Self-expandable metallic stent (SEMS) is widely used for obstructive colorectal cancer (OCC). Both SEMS and urgent surgery have several merits and demerits. This study aimed to clarify the efficacy of SEMS by comparing the mortality rate after the hospitalization between SEMS and urgent surgery for OCC. We collected OCC patients' data using the Diagnosis Procedure Combination (DPC) database system.
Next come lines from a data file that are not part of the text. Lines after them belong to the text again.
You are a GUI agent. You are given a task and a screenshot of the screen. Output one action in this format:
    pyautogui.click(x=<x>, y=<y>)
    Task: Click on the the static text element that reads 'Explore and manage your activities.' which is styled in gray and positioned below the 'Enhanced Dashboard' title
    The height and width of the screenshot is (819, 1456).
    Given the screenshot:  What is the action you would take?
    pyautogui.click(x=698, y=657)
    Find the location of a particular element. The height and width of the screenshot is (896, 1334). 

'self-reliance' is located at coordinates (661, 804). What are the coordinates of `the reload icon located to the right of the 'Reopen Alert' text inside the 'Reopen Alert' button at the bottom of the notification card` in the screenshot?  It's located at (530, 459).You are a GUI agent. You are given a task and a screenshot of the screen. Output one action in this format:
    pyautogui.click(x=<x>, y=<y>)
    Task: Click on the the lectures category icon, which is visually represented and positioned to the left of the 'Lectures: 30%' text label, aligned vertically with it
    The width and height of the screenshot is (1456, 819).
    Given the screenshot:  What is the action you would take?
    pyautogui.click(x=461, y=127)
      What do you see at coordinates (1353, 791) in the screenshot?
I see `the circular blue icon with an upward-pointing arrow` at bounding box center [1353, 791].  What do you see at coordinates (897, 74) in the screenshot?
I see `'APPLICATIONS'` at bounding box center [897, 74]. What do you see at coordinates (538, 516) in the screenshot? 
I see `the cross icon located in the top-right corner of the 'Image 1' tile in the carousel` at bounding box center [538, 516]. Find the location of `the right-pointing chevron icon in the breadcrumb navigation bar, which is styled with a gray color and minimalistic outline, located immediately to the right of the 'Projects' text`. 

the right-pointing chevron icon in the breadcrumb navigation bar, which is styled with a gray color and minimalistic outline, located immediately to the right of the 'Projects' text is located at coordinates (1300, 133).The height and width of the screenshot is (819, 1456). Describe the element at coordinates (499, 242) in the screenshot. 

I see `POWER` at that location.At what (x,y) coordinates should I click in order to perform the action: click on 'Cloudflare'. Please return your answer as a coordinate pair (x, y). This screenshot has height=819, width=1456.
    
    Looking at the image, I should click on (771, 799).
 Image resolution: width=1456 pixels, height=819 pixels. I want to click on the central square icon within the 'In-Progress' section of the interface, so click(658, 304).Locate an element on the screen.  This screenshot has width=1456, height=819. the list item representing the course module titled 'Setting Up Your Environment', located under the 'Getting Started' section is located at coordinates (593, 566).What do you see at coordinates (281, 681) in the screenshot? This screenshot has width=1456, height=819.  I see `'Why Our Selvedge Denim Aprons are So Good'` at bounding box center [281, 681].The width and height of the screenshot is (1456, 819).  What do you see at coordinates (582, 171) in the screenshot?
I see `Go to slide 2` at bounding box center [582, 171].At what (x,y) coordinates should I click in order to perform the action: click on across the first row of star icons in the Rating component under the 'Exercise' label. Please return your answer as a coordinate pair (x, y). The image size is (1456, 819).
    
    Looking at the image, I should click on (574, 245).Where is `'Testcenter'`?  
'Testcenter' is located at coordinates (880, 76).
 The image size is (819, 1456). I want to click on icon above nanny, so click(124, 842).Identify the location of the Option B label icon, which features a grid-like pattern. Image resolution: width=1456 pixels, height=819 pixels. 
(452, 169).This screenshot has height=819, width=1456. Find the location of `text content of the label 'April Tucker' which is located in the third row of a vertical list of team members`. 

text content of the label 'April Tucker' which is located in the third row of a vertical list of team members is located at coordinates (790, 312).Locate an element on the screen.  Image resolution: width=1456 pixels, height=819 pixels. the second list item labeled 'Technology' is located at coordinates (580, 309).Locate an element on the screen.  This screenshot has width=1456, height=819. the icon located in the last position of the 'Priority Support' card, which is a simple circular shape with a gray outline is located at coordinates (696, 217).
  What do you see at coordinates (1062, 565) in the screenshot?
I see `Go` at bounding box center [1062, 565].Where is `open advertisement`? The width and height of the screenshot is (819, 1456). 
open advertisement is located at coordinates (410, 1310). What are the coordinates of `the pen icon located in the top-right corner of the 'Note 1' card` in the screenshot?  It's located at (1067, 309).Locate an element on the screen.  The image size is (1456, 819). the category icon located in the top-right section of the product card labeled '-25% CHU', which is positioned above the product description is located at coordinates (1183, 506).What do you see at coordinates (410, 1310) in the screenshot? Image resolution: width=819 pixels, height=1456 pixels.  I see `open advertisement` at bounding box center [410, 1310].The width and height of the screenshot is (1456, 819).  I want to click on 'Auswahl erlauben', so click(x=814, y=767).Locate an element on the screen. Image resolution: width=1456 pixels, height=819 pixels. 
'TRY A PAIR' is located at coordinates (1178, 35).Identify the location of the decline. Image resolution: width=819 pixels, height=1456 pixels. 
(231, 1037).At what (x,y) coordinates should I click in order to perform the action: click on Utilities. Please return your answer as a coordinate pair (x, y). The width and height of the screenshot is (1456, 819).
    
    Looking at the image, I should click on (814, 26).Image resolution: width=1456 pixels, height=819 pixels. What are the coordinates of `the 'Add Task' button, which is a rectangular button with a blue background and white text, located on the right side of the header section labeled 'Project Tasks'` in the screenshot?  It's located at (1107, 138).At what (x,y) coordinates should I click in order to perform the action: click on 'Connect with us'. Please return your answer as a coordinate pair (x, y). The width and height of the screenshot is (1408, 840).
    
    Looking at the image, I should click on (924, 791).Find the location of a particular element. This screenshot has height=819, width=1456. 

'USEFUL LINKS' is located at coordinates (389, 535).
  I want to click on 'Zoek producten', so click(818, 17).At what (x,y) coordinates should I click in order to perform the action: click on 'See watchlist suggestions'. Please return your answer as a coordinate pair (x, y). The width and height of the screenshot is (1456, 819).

We divided eligible patients into the SEMS and urgent surgery groups using propensity score matching and compared in-hospital death rates, length of hospitalization, and medical costs. We also conducted logistic regression analysis to identify clinical factors affecting in-hospital deaths. We enrolled 17140 cases after propensity score matching. SEMS reduced the in-hospital death rate compared with urgent surgery (2.0% vs 3.6%, P<0.0001). Length of hospitalization was shorter in the SEMS group than in the urgent surgery group (16 vs 25days, P<0.0001). Medical costs were lower in the SEMS group than in the urgent surgery group (1663550 vs 2424082 JPY, P<0.0001). Multivariate analysis also showed that SEMS reduced in-hospital death (odds ratio=0.58, 95% confidence interval: 0.50-0.70, P<0.0001). Self-expandable metallic stent placement for OCC might reduce the mortality rate in short term and shorten the length of hospitalization. These results facilitate considering SEMS with careful judgment for its indication when treating OCC patients.